My family and loved ones were tired of the stress and chaos I had brought into their once peaceful lives. I had also grown tired of suffering and being a complete slave to my drug of choice. My photography business that I had spent nearly two years establishing fell to the ground in a hurry, and it wasn’t long after that, that all priorities in which used to be of value were put on the back burner. Nothing is exactly what I was left with. No self respect, no family, job, money, home, or vehicle.
The ‘bottom’ that everyone talks about that brought them to their knees begging for help was on going for me, and hit me like a ton of bricks many times each day until I crashed. I had enough of the pain that addiction inflicted upon my life.

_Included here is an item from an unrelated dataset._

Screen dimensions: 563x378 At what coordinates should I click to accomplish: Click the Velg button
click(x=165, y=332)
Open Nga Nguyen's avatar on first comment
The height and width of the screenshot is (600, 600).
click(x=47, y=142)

Today I am 20 years of age and by the grace of God I ended up at the Westminster House Recovery Centre for Women. Nothing and no one can lead me back into addiction. I see myself growing in all aspects of my life and slowly but surely becoming an active member of society. The house helped me to not only conquer my disease of addiction but showed me that my life has purpose. The hopes, dreams, goals, and inspirations that I fantasized about throughout my addiction, I now have the ability to act on.
I am now in the second stage of my recovery living in the transition house with several other women. I have every intention of continuing to grow in my recovery by staying clean, remaining involved in the 12 step fellowship, and giving back to Westminster House that saved my life.
Women do recover, our alumni are proof.